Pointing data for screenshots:
>> begin

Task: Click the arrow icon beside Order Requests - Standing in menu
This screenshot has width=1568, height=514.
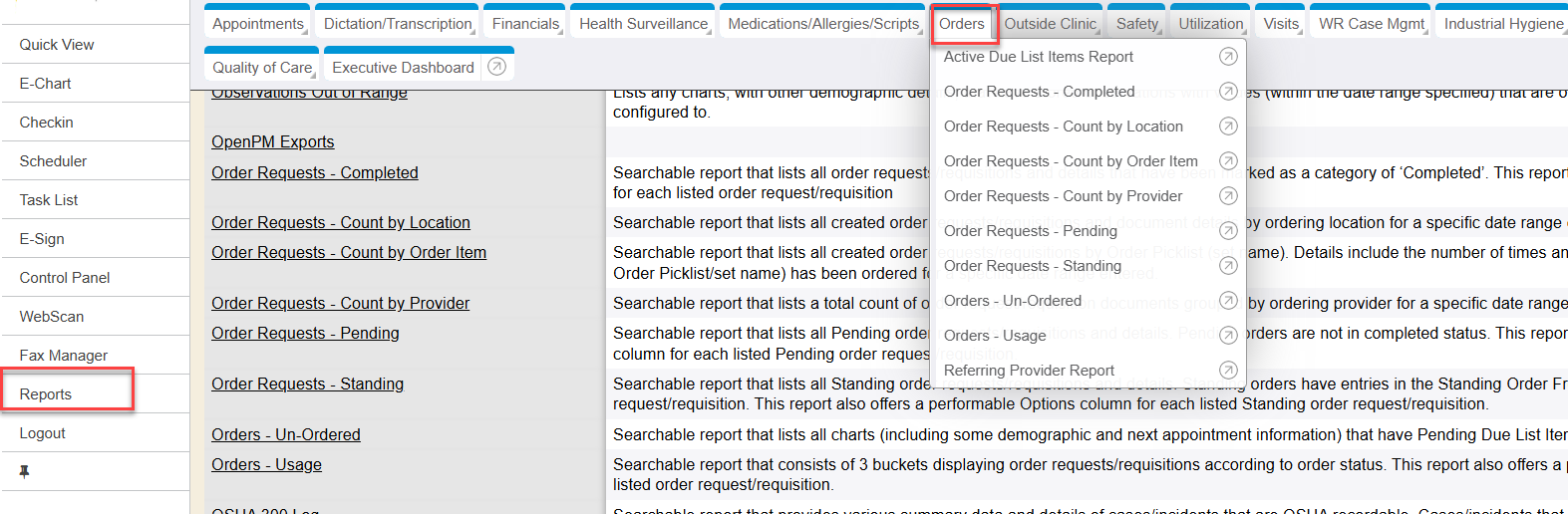Action: pyautogui.click(x=1228, y=266)
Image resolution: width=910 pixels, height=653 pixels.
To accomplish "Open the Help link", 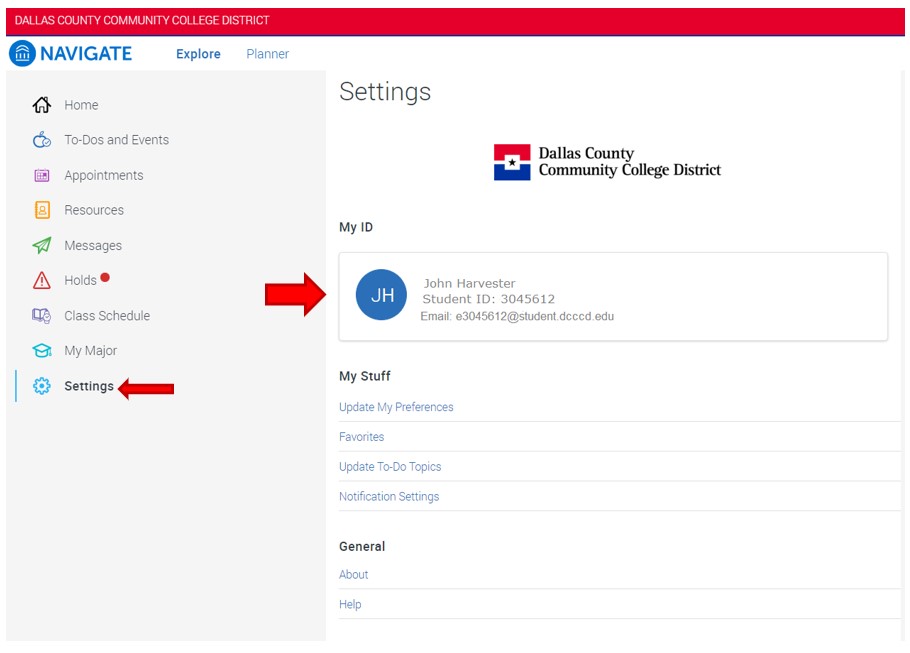I will pos(350,604).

>> end

Extract every line of the entries above that contains the string "width", matching case exactly.

Exercise answer:
This screenshot has width=1568, height=514.
Image resolution: width=910 pixels, height=653 pixels.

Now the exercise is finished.